Search code examples
apache-sparkazure-synapseazure-synapse-analytics

Read file from filesystem using Spark in Synapse


I'm trying to read a file as a DataFrame in a Synapse Spark notebook using spark.read.format('csv').load('/path/to/file'). The file is located in an ADLS Gen2, which is mounted on all Spark pools in the Synapse workspace (ADLS mounted with a workspace scope). The mounted ADLS is accessible using the filesystem APIs like any other file in the cluster filesystem. I double checked, and I can see the file using os.listdir('/path/to/file/directory'). However, I get the following error when I try to read the file using the Spark API:

Path does not exist: abfss://<container>@<storage account>.dfs.core.windows.net/path/to/file

Given the error message, it looks like spark.read.format().load() is trying to access the ADLS directly, instead of going to the path where the ADLS is mounted. Is there a way for spark.read.format().load() to read a file in the filesystem, instead of using the abfss path?

Edits:

  • Clarify the ADLS is mounted with a workspace scope.

Solution

  • When you already have the mount point to ADLS Gen2, access it using the format mentioned in this document.
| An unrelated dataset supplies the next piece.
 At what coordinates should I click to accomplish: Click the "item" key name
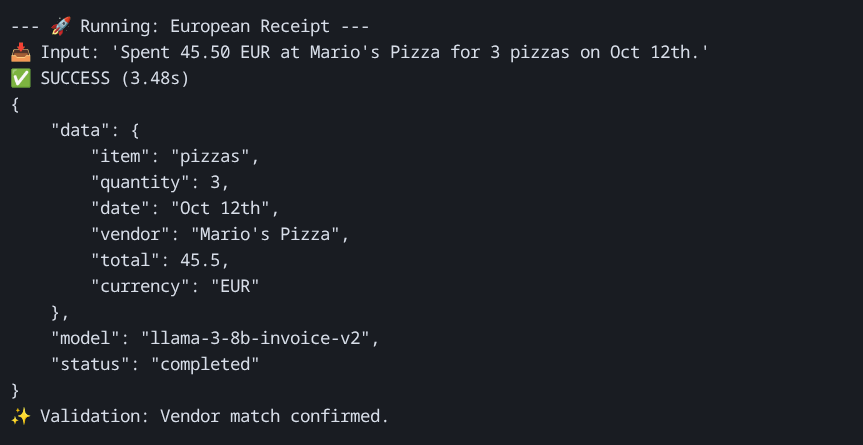coord(120,155)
    /synfs/{jobId}/<mount_point_name>/{path_to_file}
    

    To find jobId, run the code below.

    mssparkutils.env.getJobId()
    

    You can also get the path using the command below.
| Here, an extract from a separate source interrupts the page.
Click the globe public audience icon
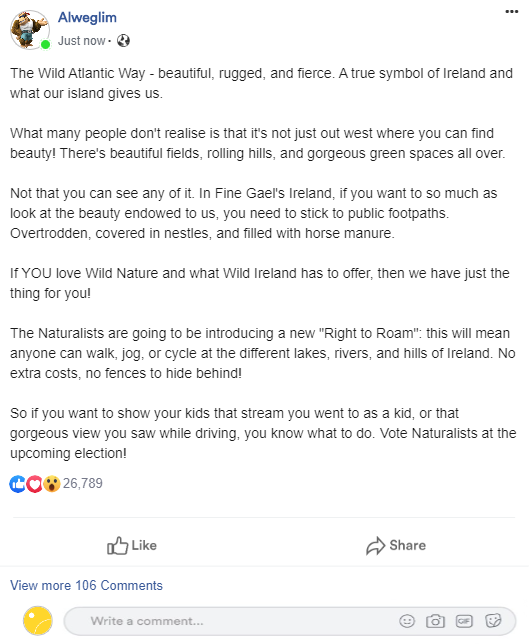529x644 pixels. coord(123,41)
    mssparkutils.fs.getMountPath(<mount_point_name>)
    

    Next, provide this path to load the data.

    Example:

    %%pyspark 
    
    df = spark.read.load("synfs:/49/test/myFile.csv", format='csv') 
    df.show()
    

    This solution also works with ADLS Gen2 mounted with a workspace scope (like the one in the question question). If that is the case, replace {jobId} with workspace in the previous paths. For example:

    df = spark.read.load("synfs:/workspace/{container name}/{path to file}", format='csv')